Senate Meeting: Interim Provost speaks about exam software, CR/NR policy and the student administration relationship

USG graphic

Emanuela Gallo

Baruch College’s Undergraduate Student Government held its fourth Senate meeting of the spring 2021 semester on Feb. 23.

USG Treasurer Nancy Sea reported that two clubs, Women in Islam and the Bangladesh Student Association, requested $149.60 and $243.79 respectively for events. The motion to allocate these amounts to them each passed.

Certain clubs, including United Sikh Association, College Entrepreneurial Organization, Student Veterans Association and College Democrats, will be inactive for the semester due to not completing BOLT training or failure to register their club with myBaruch.

Chair of Philanthropy Osvaldo Garcia and Chair of Public Opinion Laiba Hussain spoke next about a future event about farmers’ protest in India.

They are protesting against three laws by the government that threaten their livelihoods and enable private corporations to take advantage of them. The protests are also facing censorship by all forms of media.

The event will feature guest speakers who will explain the situation to its attendees.

Vice President of Legislative Affairs Richard Reyes then spoke about the small business spotlight that launched this week.

Students can now submit to a survey the names of small businesses they support.

Vice President of Student Affairs Yam-Yu Li spoke about her previous conversation with Registrar in regard to graduation and diplomas.

Those applying for graduation are urged to keep the graduation deadlines in mind.

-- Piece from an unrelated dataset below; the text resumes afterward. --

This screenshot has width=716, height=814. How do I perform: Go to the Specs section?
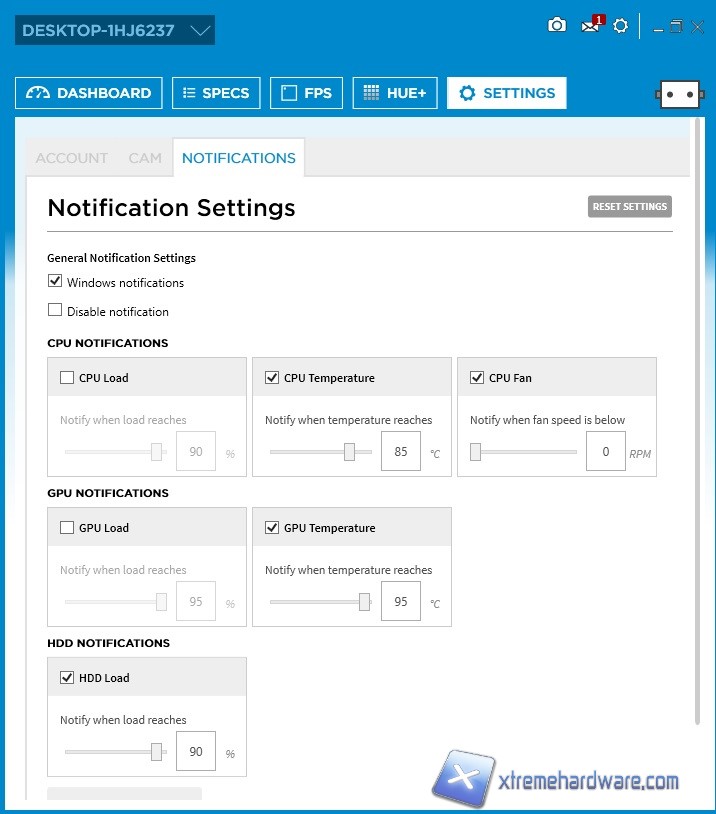216,93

The delay of diplomas is due to the process it has to go through. Faculty must submit the grades by a certain date, but some may not meet this deadline, which elongates the process.

Two to three weeks after this deadline, the grades must be audited. Baruch is engaged with a new vendor, Parchment, which will issue physical and digital copies of the diploma.

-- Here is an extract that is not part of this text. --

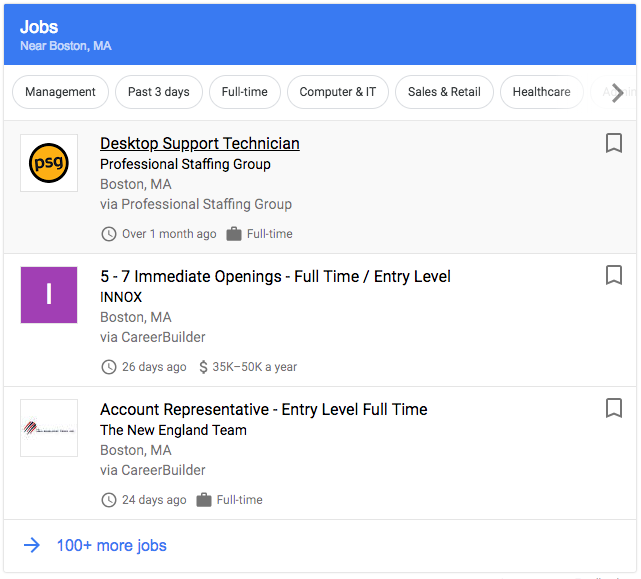Click the blue arrow icon for more jobs

tap(32, 545)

The print copies will be shipped to the home address, taking five to six weeks to arrive depending on the postal offices’ times.

Baruch is currently doing outreach to speakers for the virtual commencement in May. The speakers must be approved by the CUNY Board of Trustees.

There are only 75-100 students left to take their yearbook photos. Baruch is in the process of finding a new space for students to have their pictures taken.

Interim Acting Provost and Senior Vice President for Academic Affairs Myung-soo Lee then joined the meeting, along with Vice President for Student Affairs and Dean of Students Art King.

Lee first spoke about his background at Baruch, starting 33 years ago as a professor and becoming the interim provost on Feb. 1. He then addressed questions given to him by USG prior to the meeting.

CUNY has signed a contract with Respondus Monitor. Its lockdown browser software will be embedded in Blackboard to restrict students from going on another tab that isn’t their exam.

Students will not be mandated to take an exam with this software. If a student chooses not to, they must work with their professor to take an alternative exam, such as an extra paper or an oral exam.

Lee said that he will make sure students are treated fairly within the guidelines of the policy. Cases of students who feel mistreated should be reported to King.

King spoke about maintaining students’ interests and the academic integrity of the college, which affects Baruch’s reputation in the professional world. Lee agreed that the privacy of students must be respected. He also affirmed that communication between students and administration is important.

Reyes brought up a concern that blogs@Baruch is not the best medium for updates. He suggested either that the site should be promoted more or that updates should be sent directly to students in email blasts.

There are currently discussions happening concerning the CR/NR policy of the spring 2021 semester.

Lee promised that students will know the policy soon, in contrast to the delayed announcement that left students confused last semester.

He also said that the administration will listen to and incorporate student feedback in its decision.

USG members brought up concerns about there being inconsistent guidelines and suggested that certain guidelines should be standard, so that students know what to expect when taking a class.

They emphasized that students are facing challenges due to the COVID-19 pandemic, as evidenced by the survey conducted by Hussain last semester.